Yesterday Jeremy and I were home before lunchtime, and I was even able to eat a few Ritz and the insides of a Fairbury hot dog while my throat was all numbed up. Today, though, is another matter entirely. My upper throat is killing me and I feel like I’m speaking in a strange Marlon Brando dialect. Swallowing, while of utmost importance for hydration, is so not my friend.
What I’m wondering is, how long can an extrovert stand being silent? : )
**Note: Bloggers on narcotics are not responsible for misspelled words, poorly constructed syntax, or inappropriate admissions.
Sorry, guys. This blog is getting so lam-o. And there’s nothing I really feel like doing about it right now.
I’m facing down a tonsillectomy this week and I am very ready to get it over with. Enough thinking about a painful recovery (as everyone seems to be telling me, adults deal with tonsillectomies much worse than children) and enough taking antibiotics to attempt to clear out the strep infections. Out, out damn tonsils! (Thanks, Shakespeare, for that line. Sorry to misquote you–it’s a cultural thing.)
To make an attempt toward mildly-interesting rather than all-out-boring, I leave you with a few questions…

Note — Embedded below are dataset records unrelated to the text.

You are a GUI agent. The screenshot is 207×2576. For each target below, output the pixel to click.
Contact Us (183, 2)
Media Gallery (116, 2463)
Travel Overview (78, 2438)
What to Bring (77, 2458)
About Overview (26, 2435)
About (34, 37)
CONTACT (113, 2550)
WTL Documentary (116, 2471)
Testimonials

Three year olds: Annoying or charming?
Tea: Iced or hot?
Pixar: Monsters, Inc or The Incredibles?
Summer: Take it or leave it?
The USA: East Coast or West Coast?
Sports: Social event or serious fan?
Email: Gmail or Yahoo?
Tonsils: In or out?
Latenight Blogging: Procrastination or honest work?
There are some right and wrong answers here, people. (Of course MY three year old is charming… and brilliant… and radiantly beautiful… and only a teensy bit on the annoying side.) Don’t say I didn’t warn you.
I still feel like I should be able to look out my back door and see a rainbow over Zion.
There was an interesting article in Saturday’s Journal Star about an academic program in homemaking at Southern Baptist Seminary. It definitely caught my eye as academics and homemaking are rarely referred to in the same sentence.
I don’t know that a seminary is the place to have this type of program—it definitely strikes me as odd. But here’s what I thought after reading the entire article: SIGN ME UP.
Huh?
Coursework will include seven hours of nutrition and meal preparation, seven hours of textile design and “clothing construction,” three hours of general homemaking, three hours on “the value of a child” and three hours on the “biblical model for the home and family… Women also study children’s spiritual, physical and emotional development.
This is what I do! (Well, most of the time.) These classes are the type of help I need! Would I like to learn how to make more nutritious choices for my family? Yup. Do I know anything about clothing construction? Nope, refused Home Ec as a junior higher and denied my mom any opportunity for instruction. But would I like to learn now? Yup again. Do I need advice about my child’s spiritual, physical and emotional development? Yes. (Any person who thinks s/he’s above needing wisdom is fooling herself/himself.)
Like I said, I’m not certain a seminary is THE correct place to hold classes on homemaking, but I would love it if a college around here offered a few classes on this thing. What I find interesting about an actual concentration in homemaking is that it legitimizes the practice. All these folks, including the commenting anons on the LJS, are up in arms over the idea of women being forced into particular roles. The truth is that I chose this role; I chose to stay home rather than work full time. And while I would expect to be supported if I chose to pursue a degree in theology or counseling, why wouldn’t I want the same thing if I actively pursued homemaking?
Oh, there are so many facets to this topic. I’m going to stop at this point, but I’d love the discussion to continue in the comments or perhaps in future posts.